Ernesto alimenta la ambición oviedista

Ernesto alimenta la ambición oviedista

Dos dianas de su máximo artillero sellan la segunda remontada consecutiva del Vetusta, que se sitúa a tres puntos del cuarto clasificado

A. SUÁREZ OVIEDO.

Remontada para acercarse a la cuarta posición. El Oviedo B se sobre puso al tempranero gol del filial de la Real Sociedad y le derrotó con dos dianas de Ernesto, que con su doblete ayer alcanzó la quincena de goles esta temporada.

El conjunto carbayón salió con actitud dominante, pero se topó con un tempranero golpe. La referencia ofensiva de los visitantes, Dávila, aguantó bien el balón en la frontal del área ante la presión de Josín hasta que fue zancadilleado por Edu Cortina. El propio delantero uruguayo ejecutó el golpe franco y batió a Gorka Giralt, que no pudo detener el lanzamiento a pesar de tocar el balón en su estirada.

Con el marcador en contra, los azules asumieron la gestión del balón, pero les costaba hilvanar acciones de peligro cuando se acercaban al área rival para tratar de romper la ordenada zaga realista, más allá de varios remates de Roberto Alarcón y un disparo que se fue desviado de Sandoval. Avisó el conjunto de Javi Rozada con un centro que no llegó a cabecear por poco Ernesto y encontró el premio a su perseverancia al filo del descanso.

En una mala salida de Moisés Ramírez para descolgar un centro de Lobato, el balón quedó muerto en el corazón del área y Ernesto, más atento que nadie, lo empujó a la red para poner las tablas en el marcador. En la reanudación no cejó el empuje local. Avisó primero con un centro de Steven que no logró atrapar Moisés Ramírez y en la continuación de la jugada un balón colgado por el ariete ovetense lo remató desviado sin dejarlo caer Edu Cortina.
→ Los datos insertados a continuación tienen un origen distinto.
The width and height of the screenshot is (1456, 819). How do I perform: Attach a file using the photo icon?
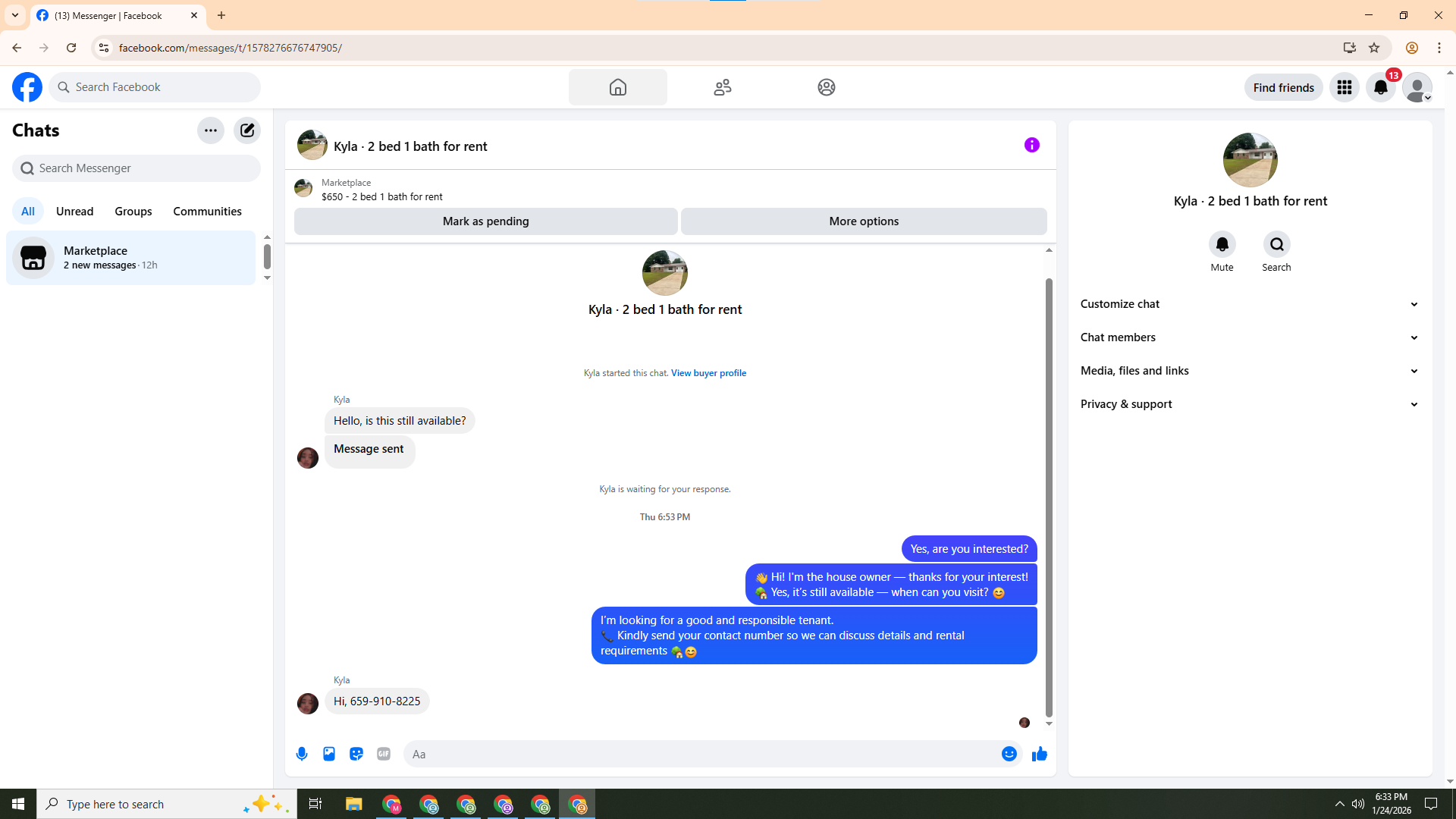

La superioridad oviedista no tardaría en fructificar. Tras un saque de banda, Javi Mier recibió un pase de Edu Cortina escorado a la derecha en el balcón del área y, desde ahí, envió un centro con la zurda que cabeceó de manera académica Ernesto a la red. El gol hizo estirarse al joven cuadro donostiarra. Unai Veiga irrumpió desde segunda línea para aprovechar un pase elevado y tras dormir el balón con el muslo se topó con un acertado Gorka Giralt, que impidió que conectase el remate.

El choque se le puso todavía más de cara al conjunto carbayón con la expulsión de Zubimendi, que derribó a Borja en la frontera del área cuando galopaba para encarar al guardameta Moisés Ramírez sin oposición, pero la superioridad numérica fue muy efímera. La falta la ejecutó Lobato con un disparo que rechazó el cancerbero ecuatoriano y remachó con el pecho Ugarte. Sin embargo, el árbitro invalidó el gol por mano y mostró la segunda amarilla a Ugarte.